# Inner Tube "Shelf Life"



## Samadhi (Nov 1, 2011)

How long can an inner tube last "on the the shelf"?

If I could get 4 tubes on sale - decent tubes - how long would they last in the box before they became un-usable?


----------



## JCavilia (Sep 12, 2005)

Long enough -- a few years at least. Especially if you re-package them in sealed plastic bags, to minimize the effects of environmental pollutants (ozone in particular) and keep them in opaque packages to keep UV light away.


----------



## the mayor (Jul 8, 2004)

I had a tube in my big saddle bag ( I use it on long rides and carry 2 tubes) that I bought at a shop that went out of business in the late 90's.
I lent it to a friend who multi flatted on a ride last spring. He's still rolling on it....a few thousand miles later.


----------



## YamaDan (Aug 28, 2012)

Baby powder them, helps a ton!


----------



## DrSmile (Jul 22, 2006)

Depends on what it's made of, but assuming butyl it's a long long time, decades at least.

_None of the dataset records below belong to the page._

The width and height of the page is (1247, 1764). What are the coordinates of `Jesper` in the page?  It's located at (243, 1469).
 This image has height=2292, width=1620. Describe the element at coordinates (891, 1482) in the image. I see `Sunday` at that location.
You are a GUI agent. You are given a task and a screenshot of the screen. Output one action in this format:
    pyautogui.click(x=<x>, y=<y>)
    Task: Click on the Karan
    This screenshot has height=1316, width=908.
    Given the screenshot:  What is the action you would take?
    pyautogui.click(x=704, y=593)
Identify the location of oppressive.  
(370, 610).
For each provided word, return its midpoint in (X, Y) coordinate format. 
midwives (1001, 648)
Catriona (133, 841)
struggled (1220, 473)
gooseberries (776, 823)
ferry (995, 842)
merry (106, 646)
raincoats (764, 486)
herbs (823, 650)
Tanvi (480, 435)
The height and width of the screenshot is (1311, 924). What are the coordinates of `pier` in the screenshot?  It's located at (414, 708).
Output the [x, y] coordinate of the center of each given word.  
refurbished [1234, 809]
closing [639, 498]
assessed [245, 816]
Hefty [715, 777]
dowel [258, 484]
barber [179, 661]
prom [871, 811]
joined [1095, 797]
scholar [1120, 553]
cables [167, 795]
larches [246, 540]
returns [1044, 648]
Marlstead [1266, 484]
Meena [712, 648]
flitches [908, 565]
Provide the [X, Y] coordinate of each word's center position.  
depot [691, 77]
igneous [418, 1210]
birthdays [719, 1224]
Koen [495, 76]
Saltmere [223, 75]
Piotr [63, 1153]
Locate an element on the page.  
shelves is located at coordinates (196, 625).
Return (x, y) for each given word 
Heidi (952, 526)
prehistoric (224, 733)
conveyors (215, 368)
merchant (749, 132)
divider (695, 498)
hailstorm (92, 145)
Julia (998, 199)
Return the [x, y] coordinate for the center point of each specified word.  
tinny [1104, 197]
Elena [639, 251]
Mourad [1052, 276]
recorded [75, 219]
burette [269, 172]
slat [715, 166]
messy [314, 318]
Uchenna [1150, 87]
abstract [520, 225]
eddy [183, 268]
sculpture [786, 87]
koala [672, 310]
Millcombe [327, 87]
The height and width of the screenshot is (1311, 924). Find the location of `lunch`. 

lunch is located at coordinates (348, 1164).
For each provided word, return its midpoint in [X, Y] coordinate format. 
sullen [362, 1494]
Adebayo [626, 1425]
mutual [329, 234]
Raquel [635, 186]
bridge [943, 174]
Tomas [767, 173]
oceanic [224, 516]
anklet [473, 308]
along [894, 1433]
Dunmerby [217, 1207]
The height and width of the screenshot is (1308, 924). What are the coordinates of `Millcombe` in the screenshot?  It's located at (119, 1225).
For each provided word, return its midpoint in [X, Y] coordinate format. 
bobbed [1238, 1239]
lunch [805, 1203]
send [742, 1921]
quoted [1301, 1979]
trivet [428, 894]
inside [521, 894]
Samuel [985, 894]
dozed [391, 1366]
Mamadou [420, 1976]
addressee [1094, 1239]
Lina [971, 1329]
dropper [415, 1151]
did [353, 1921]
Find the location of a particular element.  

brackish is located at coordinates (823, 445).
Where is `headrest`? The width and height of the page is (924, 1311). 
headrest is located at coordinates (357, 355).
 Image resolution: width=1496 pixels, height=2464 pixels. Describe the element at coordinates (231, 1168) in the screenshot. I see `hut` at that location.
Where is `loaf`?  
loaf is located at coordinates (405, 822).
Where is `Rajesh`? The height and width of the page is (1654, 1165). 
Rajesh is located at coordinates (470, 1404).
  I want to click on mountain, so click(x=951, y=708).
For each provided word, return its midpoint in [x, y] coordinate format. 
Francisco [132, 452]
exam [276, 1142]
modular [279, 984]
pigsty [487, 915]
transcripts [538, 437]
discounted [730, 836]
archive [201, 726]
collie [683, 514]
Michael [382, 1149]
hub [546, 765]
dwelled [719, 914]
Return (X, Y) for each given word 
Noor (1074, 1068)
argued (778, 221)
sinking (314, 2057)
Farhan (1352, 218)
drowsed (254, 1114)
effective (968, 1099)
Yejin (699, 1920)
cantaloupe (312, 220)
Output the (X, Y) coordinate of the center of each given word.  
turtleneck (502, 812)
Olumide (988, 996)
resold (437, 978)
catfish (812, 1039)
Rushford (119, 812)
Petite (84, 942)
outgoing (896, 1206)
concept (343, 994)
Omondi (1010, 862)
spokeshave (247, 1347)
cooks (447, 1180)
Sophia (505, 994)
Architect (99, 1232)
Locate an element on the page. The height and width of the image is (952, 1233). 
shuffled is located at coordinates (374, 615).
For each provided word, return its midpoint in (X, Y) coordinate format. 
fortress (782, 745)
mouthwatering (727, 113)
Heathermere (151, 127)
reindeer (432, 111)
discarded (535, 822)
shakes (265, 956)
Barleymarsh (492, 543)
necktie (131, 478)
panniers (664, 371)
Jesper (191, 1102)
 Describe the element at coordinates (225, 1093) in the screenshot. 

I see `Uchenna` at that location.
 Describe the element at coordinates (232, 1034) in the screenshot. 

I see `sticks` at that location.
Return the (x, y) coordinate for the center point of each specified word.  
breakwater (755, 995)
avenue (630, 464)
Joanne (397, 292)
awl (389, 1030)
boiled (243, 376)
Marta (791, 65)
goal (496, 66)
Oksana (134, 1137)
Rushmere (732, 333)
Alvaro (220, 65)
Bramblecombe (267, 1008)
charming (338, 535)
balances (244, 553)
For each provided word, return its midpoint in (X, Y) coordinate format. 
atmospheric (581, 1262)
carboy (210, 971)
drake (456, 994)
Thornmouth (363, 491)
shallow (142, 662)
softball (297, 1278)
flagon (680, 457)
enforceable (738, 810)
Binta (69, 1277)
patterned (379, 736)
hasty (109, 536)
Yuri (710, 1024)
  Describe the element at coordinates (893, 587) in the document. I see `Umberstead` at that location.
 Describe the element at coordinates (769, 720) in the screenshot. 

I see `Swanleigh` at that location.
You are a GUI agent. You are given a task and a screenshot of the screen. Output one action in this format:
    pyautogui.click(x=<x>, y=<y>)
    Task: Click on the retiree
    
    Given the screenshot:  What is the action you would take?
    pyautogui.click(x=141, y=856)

It's used to seal roofs / rooves so it is pretty indestructible.


----------



## Kuma601 (Jan 22, 2004)

I've got tubes that are approaching 17 years. Let's just say I got some very good deals wayyy back to stock up. Even those I've left in the garage through the So. Cal temps are still in use. Tires stored in the garage are a different story.


----------



## tihsepa (Nov 27, 2008)

Its a chunk of rubber. Not a gallon of milk. It will be fine for a long time.


----------



## AtomicMoose (Aug 15, 2012)

You could bury it in the ground and it would take 1000 years to deteriorate. :thumbsup:


----------



## Al1943 (Jun 23, 2003)

If stored exposed to the air in my garage - 1 year.
If wrapped in kitchen wrap and stored in an interior closet - many years.


----------